▶ **The input**:

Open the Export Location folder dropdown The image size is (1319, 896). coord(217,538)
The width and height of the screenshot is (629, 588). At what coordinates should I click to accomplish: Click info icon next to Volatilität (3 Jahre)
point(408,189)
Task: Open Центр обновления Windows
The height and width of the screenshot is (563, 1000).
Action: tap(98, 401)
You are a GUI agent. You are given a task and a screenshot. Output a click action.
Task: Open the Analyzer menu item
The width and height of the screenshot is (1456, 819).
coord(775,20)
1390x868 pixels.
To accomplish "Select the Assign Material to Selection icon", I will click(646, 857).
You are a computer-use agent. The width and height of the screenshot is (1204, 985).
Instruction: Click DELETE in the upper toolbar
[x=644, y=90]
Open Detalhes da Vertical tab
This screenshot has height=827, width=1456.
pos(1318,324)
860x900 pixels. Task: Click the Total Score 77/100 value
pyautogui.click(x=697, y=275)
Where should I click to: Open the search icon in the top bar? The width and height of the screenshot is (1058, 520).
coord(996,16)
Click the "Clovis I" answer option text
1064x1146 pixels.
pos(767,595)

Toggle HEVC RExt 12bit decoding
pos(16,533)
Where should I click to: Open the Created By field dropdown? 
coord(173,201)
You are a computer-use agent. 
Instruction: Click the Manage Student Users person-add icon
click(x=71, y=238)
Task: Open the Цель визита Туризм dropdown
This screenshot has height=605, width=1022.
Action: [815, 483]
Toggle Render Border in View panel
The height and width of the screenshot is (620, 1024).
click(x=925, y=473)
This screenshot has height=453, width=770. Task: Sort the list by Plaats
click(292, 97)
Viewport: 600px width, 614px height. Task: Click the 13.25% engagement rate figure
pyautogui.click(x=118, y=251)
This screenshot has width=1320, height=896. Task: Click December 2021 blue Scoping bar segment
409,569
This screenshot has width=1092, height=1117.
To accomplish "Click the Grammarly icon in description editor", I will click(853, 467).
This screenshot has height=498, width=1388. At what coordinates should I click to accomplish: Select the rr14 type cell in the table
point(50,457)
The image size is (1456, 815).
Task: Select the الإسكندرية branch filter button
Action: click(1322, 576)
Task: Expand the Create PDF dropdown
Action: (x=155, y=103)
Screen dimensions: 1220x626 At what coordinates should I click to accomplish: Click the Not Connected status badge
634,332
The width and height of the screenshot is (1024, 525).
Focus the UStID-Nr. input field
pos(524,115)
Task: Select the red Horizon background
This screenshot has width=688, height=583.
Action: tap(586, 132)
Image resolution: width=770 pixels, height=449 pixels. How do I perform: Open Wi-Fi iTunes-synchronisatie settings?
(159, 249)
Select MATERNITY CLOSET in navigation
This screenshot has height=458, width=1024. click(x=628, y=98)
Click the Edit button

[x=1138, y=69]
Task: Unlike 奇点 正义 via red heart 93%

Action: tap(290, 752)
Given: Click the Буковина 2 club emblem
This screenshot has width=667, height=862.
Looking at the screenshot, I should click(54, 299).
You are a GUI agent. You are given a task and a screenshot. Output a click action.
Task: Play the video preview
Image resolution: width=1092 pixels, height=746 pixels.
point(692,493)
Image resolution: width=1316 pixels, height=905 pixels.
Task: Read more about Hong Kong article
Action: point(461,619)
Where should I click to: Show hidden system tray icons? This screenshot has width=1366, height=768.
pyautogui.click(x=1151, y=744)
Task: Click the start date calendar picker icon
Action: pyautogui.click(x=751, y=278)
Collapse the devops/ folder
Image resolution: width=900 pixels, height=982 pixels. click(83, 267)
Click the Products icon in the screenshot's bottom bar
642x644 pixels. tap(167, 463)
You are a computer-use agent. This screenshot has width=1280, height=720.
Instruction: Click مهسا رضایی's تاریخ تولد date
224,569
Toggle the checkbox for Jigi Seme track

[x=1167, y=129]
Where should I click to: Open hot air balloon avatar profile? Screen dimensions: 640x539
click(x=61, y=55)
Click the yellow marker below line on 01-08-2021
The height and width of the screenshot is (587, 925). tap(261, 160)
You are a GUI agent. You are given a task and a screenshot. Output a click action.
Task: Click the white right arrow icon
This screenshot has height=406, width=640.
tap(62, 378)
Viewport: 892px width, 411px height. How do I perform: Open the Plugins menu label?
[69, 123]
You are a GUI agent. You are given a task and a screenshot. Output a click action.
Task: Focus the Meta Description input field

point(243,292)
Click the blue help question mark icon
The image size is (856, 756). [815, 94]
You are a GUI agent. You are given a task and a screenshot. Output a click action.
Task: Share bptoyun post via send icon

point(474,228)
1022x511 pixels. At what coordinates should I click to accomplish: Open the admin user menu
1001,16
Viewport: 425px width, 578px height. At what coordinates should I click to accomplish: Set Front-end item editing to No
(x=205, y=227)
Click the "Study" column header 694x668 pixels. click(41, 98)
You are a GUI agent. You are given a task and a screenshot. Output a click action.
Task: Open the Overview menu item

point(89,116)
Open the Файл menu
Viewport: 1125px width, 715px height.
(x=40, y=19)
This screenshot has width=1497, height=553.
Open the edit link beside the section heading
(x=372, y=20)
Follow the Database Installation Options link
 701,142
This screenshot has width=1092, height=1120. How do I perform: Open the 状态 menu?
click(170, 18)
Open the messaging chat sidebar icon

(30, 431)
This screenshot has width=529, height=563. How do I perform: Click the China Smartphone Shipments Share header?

▶ **What is being asked**: Copy out, word for word, the lines starting with the line containing "This screenshot has height=498, width=1388." and going on through the line containing "Action: point(461,619)".

▶ **Task solution**:
This screenshot has height=498, width=1388. At what coordinates should I click to accomplish: Select the rr14 type cell in the table
point(50,457)
The image size is (1456, 815).
Task: Select the الإسكندرية branch filter button
Action: click(1322, 576)
Task: Expand the Create PDF dropdown
Action: (x=155, y=103)
Screen dimensions: 1220x626 At what coordinates should I click to accomplish: Click the Not Connected status badge
634,332
The width and height of the screenshot is (1024, 525).
Focus the UStID-Nr. input field
pos(524,115)
Task: Select the red Horizon background
This screenshot has width=688, height=583.
Action: tap(586, 132)
Image resolution: width=770 pixels, height=449 pixels. How do I perform: Open Wi-Fi iTunes-synchronisatie settings?
(159, 249)
Select MATERNITY CLOSET in navigation
This screenshot has height=458, width=1024. click(x=628, y=98)
Click the Edit button

[x=1138, y=69]
Task: Unlike 奇点 正义 via red heart 93%

Action: tap(290, 752)
Given: Click the Буковина 2 club emblem
This screenshot has width=667, height=862.
Looking at the screenshot, I should click(54, 299).
You are a GUI agent. You are given a task and a screenshot. Output a click action.
Task: Play the video preview
Image resolution: width=1092 pixels, height=746 pixels.
point(692,493)
Image resolution: width=1316 pixels, height=905 pixels.
Task: Read more about Hong Kong article
Action: point(461,619)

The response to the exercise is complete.